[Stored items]
# # # # #

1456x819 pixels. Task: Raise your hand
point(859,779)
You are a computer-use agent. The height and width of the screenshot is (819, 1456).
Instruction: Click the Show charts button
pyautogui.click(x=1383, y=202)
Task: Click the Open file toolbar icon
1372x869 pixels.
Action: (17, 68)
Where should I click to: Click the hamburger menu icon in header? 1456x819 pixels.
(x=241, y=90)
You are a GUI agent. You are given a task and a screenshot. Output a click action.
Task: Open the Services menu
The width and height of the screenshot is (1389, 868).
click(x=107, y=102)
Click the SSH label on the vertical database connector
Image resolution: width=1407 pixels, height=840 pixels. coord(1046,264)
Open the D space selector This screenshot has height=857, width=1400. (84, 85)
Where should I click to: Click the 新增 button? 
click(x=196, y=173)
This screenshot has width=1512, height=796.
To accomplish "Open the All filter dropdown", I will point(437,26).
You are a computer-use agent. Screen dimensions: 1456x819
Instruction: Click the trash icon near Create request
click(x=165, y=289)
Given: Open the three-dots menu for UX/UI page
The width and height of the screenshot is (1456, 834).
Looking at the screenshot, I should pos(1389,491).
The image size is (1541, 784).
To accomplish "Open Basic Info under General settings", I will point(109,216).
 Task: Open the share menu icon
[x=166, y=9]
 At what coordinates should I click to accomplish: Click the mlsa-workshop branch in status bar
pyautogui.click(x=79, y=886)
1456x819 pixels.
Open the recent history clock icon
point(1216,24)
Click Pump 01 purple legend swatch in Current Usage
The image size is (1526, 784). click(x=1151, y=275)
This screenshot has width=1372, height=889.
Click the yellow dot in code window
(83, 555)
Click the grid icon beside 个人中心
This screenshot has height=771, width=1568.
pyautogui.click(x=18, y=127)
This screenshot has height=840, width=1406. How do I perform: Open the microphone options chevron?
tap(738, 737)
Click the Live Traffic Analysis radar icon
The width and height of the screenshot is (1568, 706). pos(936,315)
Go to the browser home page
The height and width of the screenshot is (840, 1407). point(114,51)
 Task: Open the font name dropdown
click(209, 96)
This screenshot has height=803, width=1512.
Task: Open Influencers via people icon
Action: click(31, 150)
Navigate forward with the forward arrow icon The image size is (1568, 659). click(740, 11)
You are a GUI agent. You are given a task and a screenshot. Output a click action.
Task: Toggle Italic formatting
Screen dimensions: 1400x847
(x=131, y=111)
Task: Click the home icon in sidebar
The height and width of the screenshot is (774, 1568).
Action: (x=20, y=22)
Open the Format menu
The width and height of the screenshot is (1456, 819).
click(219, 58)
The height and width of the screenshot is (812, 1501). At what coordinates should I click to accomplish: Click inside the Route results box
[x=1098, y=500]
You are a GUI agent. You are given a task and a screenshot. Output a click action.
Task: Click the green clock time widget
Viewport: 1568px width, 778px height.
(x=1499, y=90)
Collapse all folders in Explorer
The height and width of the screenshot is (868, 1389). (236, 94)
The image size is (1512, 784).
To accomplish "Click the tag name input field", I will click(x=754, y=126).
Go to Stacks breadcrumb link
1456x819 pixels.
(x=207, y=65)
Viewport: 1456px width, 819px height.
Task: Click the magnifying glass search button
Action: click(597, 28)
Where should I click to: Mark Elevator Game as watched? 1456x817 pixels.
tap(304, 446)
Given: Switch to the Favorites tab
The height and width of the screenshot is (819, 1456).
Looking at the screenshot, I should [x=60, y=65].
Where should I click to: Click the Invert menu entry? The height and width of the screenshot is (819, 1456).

# # # # #

**Work required**
Looking at the records above, tally the lines holding "computer" and reply with that number only.

**Response to this exercise**
2